» Instructions:
• 1. Transcribe the passage of the South Georgia kayak post from "During the recent" up to and including "ever imagined possible.".
• 2. Answer these questions using the South Georgia kayak post:
(a) Who died on South Georgia and is buried at the foot of one of its mountain ranges?
(b) How many nautical miles would the planned full circumnavigation have covered?
(c) For which species was the kayak journey meant to build awareness?

» Excerpt:
##########

Friday, May 21, 2010

Kayak Noise - Polar Paradise

Tales from South Georgia......

Savage Island, Resurrection Island and the Unclaimed Coast are just a few titles given to the forboding Sub-Antarctic Island of South Georgia. An exceptionally isolated, storm thrashed island, South Georgia stands alone in the path of relentless storms and the savage winds of the Southern Ocean.
Sir Ernest Shackleton died there and is buried at the foot of one of the glorious mountain ranges. Numerous whales were slaughtered in the whaling stations that at one time thrived along the eastern coast and the land witnessed a war between Britian and Argentina. Adventureous tourists travel to this isolated paradise by ice-strengthened ships and only a handful of elite expeditioners dare to venture in this wild and often merciless polar outpost.
The changelability of South Georgia's weather beats down on the unprepared and tests those who have had previous insight to its unpredictability. If you happen to arrive on a rare day where the wind is simply a whisper, the seas calm and there are fewer animals scattered along the shores – you may gain a false sense of security. As inhospitable as it sounds, South Georgia is also one of the most extraordinarily beautiful places on the planet and lures you with the compelling stage of this Antarctic Serengeti. In amongst the storms, the fridgid climes and moody appearances South Georgia has the ability to make one believe that it is a paddlers paradise.

During the recent Australasian summer I had the fortune of embarking on a kayak journey around South Georgia alone. I was fulfilling a life-long dream as well as building awareness for the Albatross, a species on the brink of exstinction. My goal was to complete a full circumnavigation (500 nautical miles) which could take up to 5 weeks depending on weather. Unfortunately I was unable to complete the island due to incidences beyond my control which delayed my departure by 3 weeks. However 2 weeks of paddling the east coast of South Georgia Island , alone – paddling by day and camping by night, I experienced far more than I ever imagined possible.

##########

» Data:
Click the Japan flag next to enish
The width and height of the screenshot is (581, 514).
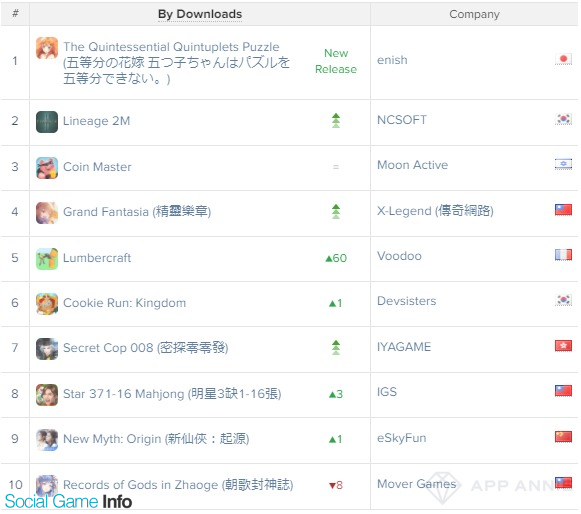click(563, 59)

##########

» Solved tasks:
• 1.
During the recent Australasian summer I had the fortune of embarking on a kayak journey around South Georgia alone. I was fulfilling a life-long dream as well as building awareness for the Albatross, a species on the brink of exstinction. My goal was to complete a full circumnavigation (500 nautical miles) which could take up to 5 weeks depending on weather. Unfortunately I was unable to complete the island due to incidences beyond my control which delayed my departure by 3 weeks. However 2 weeks of paddling the east coast of South Georgia Island , alone – paddling by day and camping by night, I experienced far more than I ever imagined possible.

• 2.
(a) Sir Ernest Shackleton
(b) 500 nautical miles
(c) The Albatross